Software stocks have struggled lately, but the pullback has created some buying opportunities, CNBC's Jim Cramer said on Thursday.
While the "Mad Money" host said there's reason for slight caution, the software stocks with "the best fundamentals and the most reasonable valuations" are worth adding to your portfolio, Cramer advised.
"Today the cloud stocks proved they can bounce, and after months of agony, even after this evening's Amazon shortfall … I think you can start gradually — not all at once, don't be a hero — buying the highest quality names here," Cramer said.
The S&P 500 software and services ETF rose more than 1% on Thursday, though it's still down around 8% from its late July high.
"I think we've got a lot more reason to be constructive than we did a month ago. In mid-September, we conducted a damage assessment for you where I warned you that the cloud cohort had further to fall," Cramer said.
At the time, Cramer advised viewers to sell most of their software stocks, many of which continued to struggle in the following weeks.
Before recommending whether to buy on the pullback, Cramer said he had to determine if it was caused by a general shift in sentiment or a shift in fundamentals for the sector.
It was the former late last year, when software stocks were hurt by the market-wide selloff.
"During last year's meltdown, the cloud software cohort fell 32% from peak to trough, over a period of 76 days," Cramer said. "Compare that to right now: This group was now down 33% as of yesterday, having been hit for 103 days."
But the other comparable decline for software stocks happened in early 2016, Cramer said. In that case, the broader sector was pushed down by severe shortfalls from Tableau Software, which was bought by Salesforce in June, and LinkedIn, which has been acquired by Microsoft.
"When you look at the cloud stocks that were publicly traded back then, they racked up an average of 46% decline from peak to trough," Cramer said. "Even the best of them, Adobe, lost 26% of its value. It was truly a panic. While you still got an amazing buying opportunity, you had to be patient and wait for the carnage to unfold. Many people started too early."
Evaluating the current situation requires more nuance, Cramer cautioned, but overall, he said he still sees opportunity.

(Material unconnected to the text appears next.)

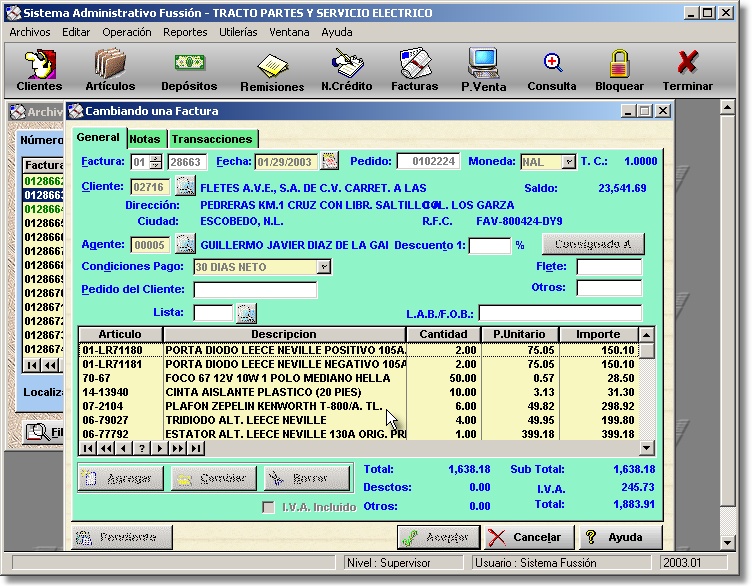The height and width of the screenshot is (588, 752).
Task: Open the calendar picker beside Fecha
Action: pos(329,161)
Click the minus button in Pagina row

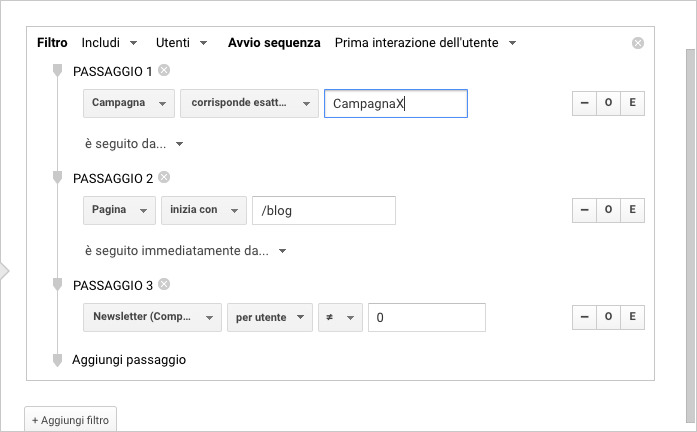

On one hand, Workday CEO Aneel Bhusri said last week that the company's "definitely seeing some delays" in orders, and its stock responded by dipping from $180 to $160 in a day.
Workday's warning means "we need to be a little more alert for signs of actual weakness," Cramer said.
But with Thursday's rally, Cramer said there is also reason to be optimistic, namely a strong quarter Wednesday from both ServiceNow and Microsoft.
"There's no reason to question the drivers in the software-as-a-service space," Cramer said.
"But keep some powder dry in case they get high once again, and we've got a 2016 scenario on our hands and not a 2018 one," Cramer added.